Work order → Repeat every entry exactly as given.
····················
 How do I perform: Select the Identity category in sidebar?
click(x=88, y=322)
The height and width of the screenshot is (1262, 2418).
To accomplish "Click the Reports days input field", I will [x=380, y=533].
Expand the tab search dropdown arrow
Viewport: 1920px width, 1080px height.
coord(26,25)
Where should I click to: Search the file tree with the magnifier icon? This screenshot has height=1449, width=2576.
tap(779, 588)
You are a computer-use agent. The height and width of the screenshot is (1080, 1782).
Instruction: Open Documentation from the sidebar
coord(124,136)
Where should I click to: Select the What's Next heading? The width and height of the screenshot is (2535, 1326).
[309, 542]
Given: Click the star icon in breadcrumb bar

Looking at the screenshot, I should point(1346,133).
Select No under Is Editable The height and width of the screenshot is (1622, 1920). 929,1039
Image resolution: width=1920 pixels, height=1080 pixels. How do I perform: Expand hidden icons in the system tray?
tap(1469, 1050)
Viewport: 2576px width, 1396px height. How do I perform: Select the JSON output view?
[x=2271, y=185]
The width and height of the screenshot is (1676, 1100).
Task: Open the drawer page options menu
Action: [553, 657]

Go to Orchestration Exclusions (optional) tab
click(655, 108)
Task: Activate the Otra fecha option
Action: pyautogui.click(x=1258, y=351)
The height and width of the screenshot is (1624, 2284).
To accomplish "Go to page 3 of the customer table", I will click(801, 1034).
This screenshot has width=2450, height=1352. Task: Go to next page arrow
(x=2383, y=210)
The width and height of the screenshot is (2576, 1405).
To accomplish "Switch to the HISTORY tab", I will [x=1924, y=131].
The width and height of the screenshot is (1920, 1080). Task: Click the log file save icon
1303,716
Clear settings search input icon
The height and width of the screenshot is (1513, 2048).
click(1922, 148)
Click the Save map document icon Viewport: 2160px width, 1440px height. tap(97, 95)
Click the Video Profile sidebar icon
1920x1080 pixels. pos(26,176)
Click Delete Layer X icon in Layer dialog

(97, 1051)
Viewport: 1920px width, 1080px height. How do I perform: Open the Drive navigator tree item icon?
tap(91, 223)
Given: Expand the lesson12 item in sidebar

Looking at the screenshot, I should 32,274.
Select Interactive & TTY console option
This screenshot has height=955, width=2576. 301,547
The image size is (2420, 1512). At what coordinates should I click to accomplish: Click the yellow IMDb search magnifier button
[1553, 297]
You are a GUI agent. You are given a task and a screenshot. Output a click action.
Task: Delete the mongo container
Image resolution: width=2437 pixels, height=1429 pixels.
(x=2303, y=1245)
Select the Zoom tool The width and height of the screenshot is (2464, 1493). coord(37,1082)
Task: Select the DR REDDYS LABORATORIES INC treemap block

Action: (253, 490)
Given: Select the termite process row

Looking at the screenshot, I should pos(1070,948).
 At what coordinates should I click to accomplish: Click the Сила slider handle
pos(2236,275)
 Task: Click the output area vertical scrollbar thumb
····················
Your response →
 How do I perform: Select the Identity category in sidebar?
click(x=88, y=322)
The height and width of the screenshot is (1262, 2418).
To accomplish "Click the Reports days input field", I will [x=380, y=533].
Expand the tab search dropdown arrow
Viewport: 1920px width, 1080px height.
coord(26,25)
Where should I click to: Search the file tree with the magnifier icon? This screenshot has height=1449, width=2576.
tap(779, 588)
You are a computer-use agent. The height and width of the screenshot is (1080, 1782).
Instruction: Open Documentation from the sidebar
coord(124,136)
Where should I click to: Select the What's Next heading? The width and height of the screenshot is (2535, 1326).
[309, 542]
Given: Click the star icon in breadcrumb bar

Looking at the screenshot, I should point(1346,133).
Select No under Is Editable The height and width of the screenshot is (1622, 1920). 929,1039
Image resolution: width=1920 pixels, height=1080 pixels. How do I perform: Expand hidden icons in the system tray?
tap(1469, 1050)
Viewport: 2576px width, 1396px height. How do I perform: Select the JSON output view?
[x=2271, y=185]
The width and height of the screenshot is (1676, 1100).
Task: Open the drawer page options menu
Action: [553, 657]

Go to Orchestration Exclusions (optional) tab
click(655, 108)
Task: Activate the Otra fecha option
Action: pyautogui.click(x=1258, y=351)
The height and width of the screenshot is (1624, 2284).
To accomplish "Go to page 3 of the customer table", I will click(801, 1034).
This screenshot has width=2450, height=1352. Task: Go to next page arrow
(x=2383, y=210)
The width and height of the screenshot is (2576, 1405).
To accomplish "Switch to the HISTORY tab", I will [x=1924, y=131].
The width and height of the screenshot is (1920, 1080). Task: Click the log file save icon
1303,716
Clear settings search input icon
The height and width of the screenshot is (1513, 2048).
click(1922, 148)
Click the Save map document icon Viewport: 2160px width, 1440px height. tap(97, 95)
Click the Video Profile sidebar icon
1920x1080 pixels. pos(26,176)
Click Delete Layer X icon in Layer dialog

(97, 1051)
Viewport: 1920px width, 1080px height. How do I perform: Open the Drive navigator tree item icon?
tap(91, 223)
Given: Expand the lesson12 item in sidebar

Looking at the screenshot, I should 32,274.
Select Interactive & TTY console option
This screenshot has height=955, width=2576. 301,547
The image size is (2420, 1512). At what coordinates should I click to accomplish: Click the yellow IMDb search magnifier button
[1553, 297]
You are a GUI agent. You are given a task and a screenshot. Output a click action.
Task: Delete the mongo container
Image resolution: width=2437 pixels, height=1429 pixels.
(x=2303, y=1245)
Select the Zoom tool The width and height of the screenshot is (2464, 1493). coord(37,1082)
Task: Select the DR REDDYS LABORATORIES INC treemap block

Action: (253, 490)
Given: Select the termite process row

Looking at the screenshot, I should pos(1070,948).
 At what coordinates should I click to accomplish: Click the Сила slider handle
pos(2236,275)
 Task: Click the output area vertical scrollbar thumb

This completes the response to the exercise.